Chapter 2: Key Takeaways

Data Sources and Collection in Soccer


Data Types at a Glance

Data Type What It Captures Collection Method Typical Volume
Event Data Discrete actions (passes, shots) Human coders 2,000-3,000 events/match
Tracking Data Continuous positions (25 fps) Cameras or GPS 4-6 million points/match
Freeze Frames Positions at key moments Derived from tracking 50-200 snapshots/match
Physical Data Load, speed, acceleration Wearable sensors Varies by system
Video Raw match footage Broadcast/cameras Hours of footage

The Critical Distinction

Event Data: Tells you WHAT happened (the story)

Tracking Data: Shows you EVERYTHING that happened (the full picture)

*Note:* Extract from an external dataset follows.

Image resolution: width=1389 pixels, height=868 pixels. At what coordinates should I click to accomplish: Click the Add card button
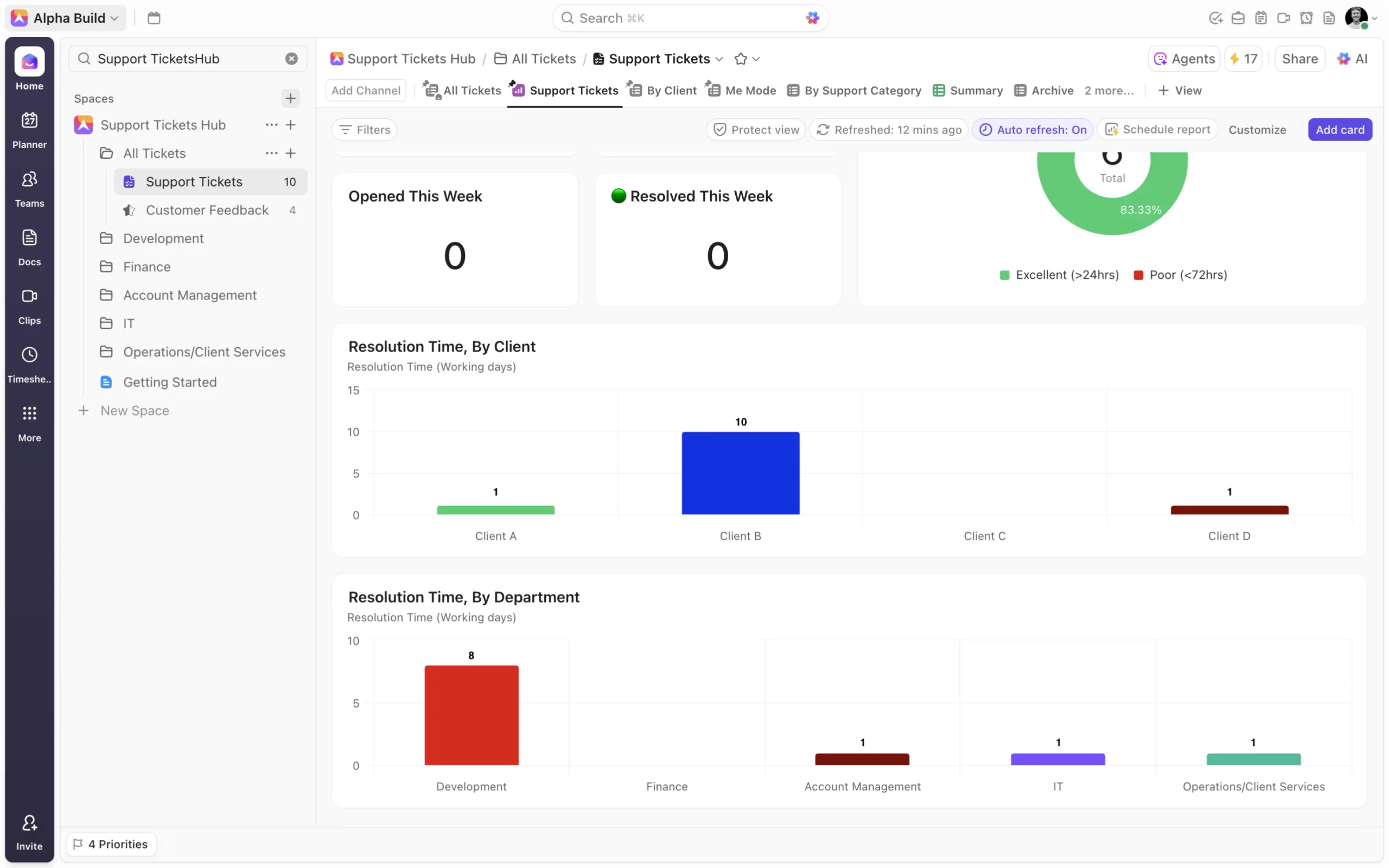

Event data misses: - Off-ball player movement - Space creation and exploitation - Pressing patterns - Defensive positioning - Continuous context between actions


Major Data Providers

Provider Primary Product Key Strength Typical User
Stats Perform/Opta Event data Historical depth, coverage Media, betting
StatsBomb Event data + freeze frames Quality, analytics depth Clubs, researchers
Wyscout Video + data Video integration, breadth Scouts, clubs
Second Spectrum Tracking data Advanced analytics Top clubs
SkillCorner Broadcast-derived tracking No hardware needed Various

Free Data Sources

StatsBomb Open Data

  • Best for: Learning event data analysis
  • Includes: World Cups, select leagues, freeze frames
  • Access: statsbombpy Python package or GitHub

FBref

  • Best for: Aggregated player/team statistics
  • Includes: Major leagues since 2017-18
  • Access: Web scraping or manual download

Other Sources

  • Understat: xG data and shot maps
  • Transfermarkt: Market values, transfers
  • Football-Data.co.uk: Historical results

Data Quality Checklist

Before any analysis, check for:

Issue Detection Method
Missing data Count nulls, compare expected vs actual records
Invalid coordinates Check against pitch boundaries (0-120, 0-80)
Out-of-sequence events Check timestamp differences
Duplicates Check unique constraints
Inconsistent classification Compare distributions across sources

Data Pipeline Stages

Raw Data → Validation → Cleaning → Storage → Processing → Analysis

Best Practices: 1. Document every cleaning step 2. Version your data 3. Prefer filtering over imputation 4. Validate downstream effects 5. Make pipelines reproducible


Quick Reference: Getting Started

For Learning Projects

# Install the library
pip install statsbombpy pandas

# Access free data
from statsbombpy import sb
competitions = sb.competitions()
matches = sb.matches(competition_id=43, season_id=3)  # World Cup 2018
events = sb.events(match_id=7298)
  • Small datasets: CSV (readable, portable)
  • Large datasets: Parquet (fast, compressed)
  • Multi-table data: SQLite (relational queries)

Decision Framework

What data do I need?

├── Analyzing specific actions (shots, passes)?
│   └── Event data is sufficient
├── Analyzing off-ball movement or space?
│   └── Need tracking data or freeze frames
├── Analyzing physical performance?
│   └── Need GPS/wearable data
└── Need video context?
    └── Add video platform access

Common Mistakes to Avoid

Mistake Better Approach
Assuming data is perfect Always validate before analysis
Using wrong coordinate system Check provider documentation
Ignoring collection methodology Understand how data was created
Mixing providers without adjustment Be aware of definitional differences
Overcomplicating initial projects Start with free data, simple questions

Key Terminology

Term Definition
Event data Records of discrete match actions
Tracking data Continuous positional data for all players
Freeze frame Position snapshot at specific moments
Optical tracking Camera-based position detection
GPS tracking Wearable device-based tracking
Data validation Quality checking process
Data pipeline System for processing data from source to analysis

Looking Ahead

Chapter 3: Statistical Foundations for Soccer Analysis will teach you the statistical techniques needed to analyze the data you've now learned to access: - Descriptive statistics for soccer contexts - Probability concepts for match outcomes - Inference and hypothesis testing - Introduction to regression


Keep this summary card handy as a reference while working through later chapters.